Assigned task:
Print exactly the line that contains "Click the plus icon on Add Settings", then every following line through the end of the material; include nothing else and no pictures.

Information supplied:
"""
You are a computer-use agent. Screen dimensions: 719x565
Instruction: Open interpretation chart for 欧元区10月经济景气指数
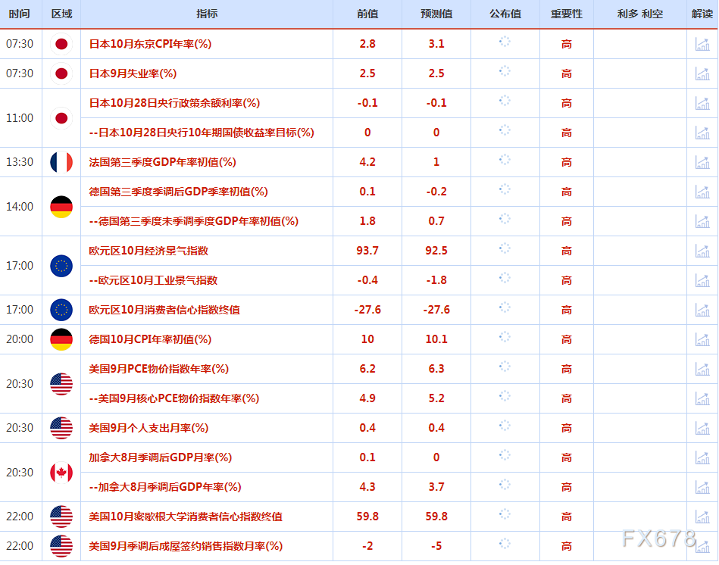702,251
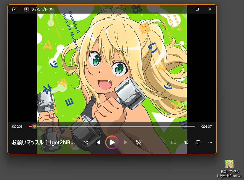244x180 pixels.
Task: Click the Home icon in title bar
Action: click(14, 9)
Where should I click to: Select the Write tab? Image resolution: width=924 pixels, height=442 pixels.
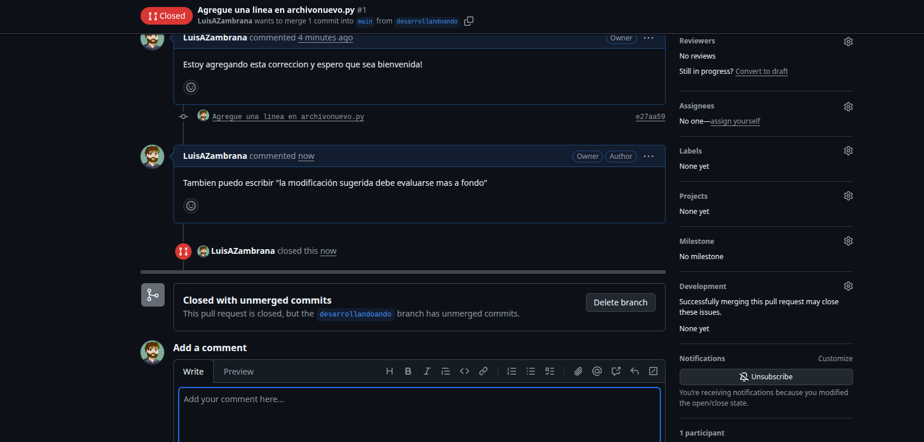tap(193, 372)

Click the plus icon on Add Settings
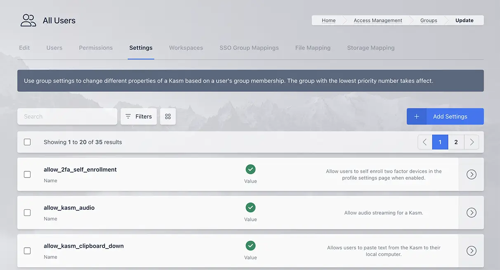pos(417,116)
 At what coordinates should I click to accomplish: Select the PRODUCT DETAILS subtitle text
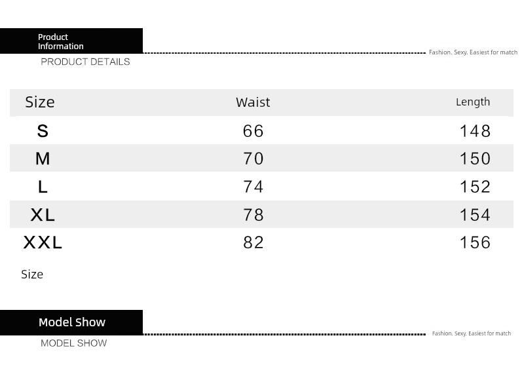point(85,62)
"""
Response:
Click the plus icon on Add Settings
pos(417,116)
 At what coordinates should I click to accomplish: Select the PRODUCT DETAILS subtitle text
point(85,62)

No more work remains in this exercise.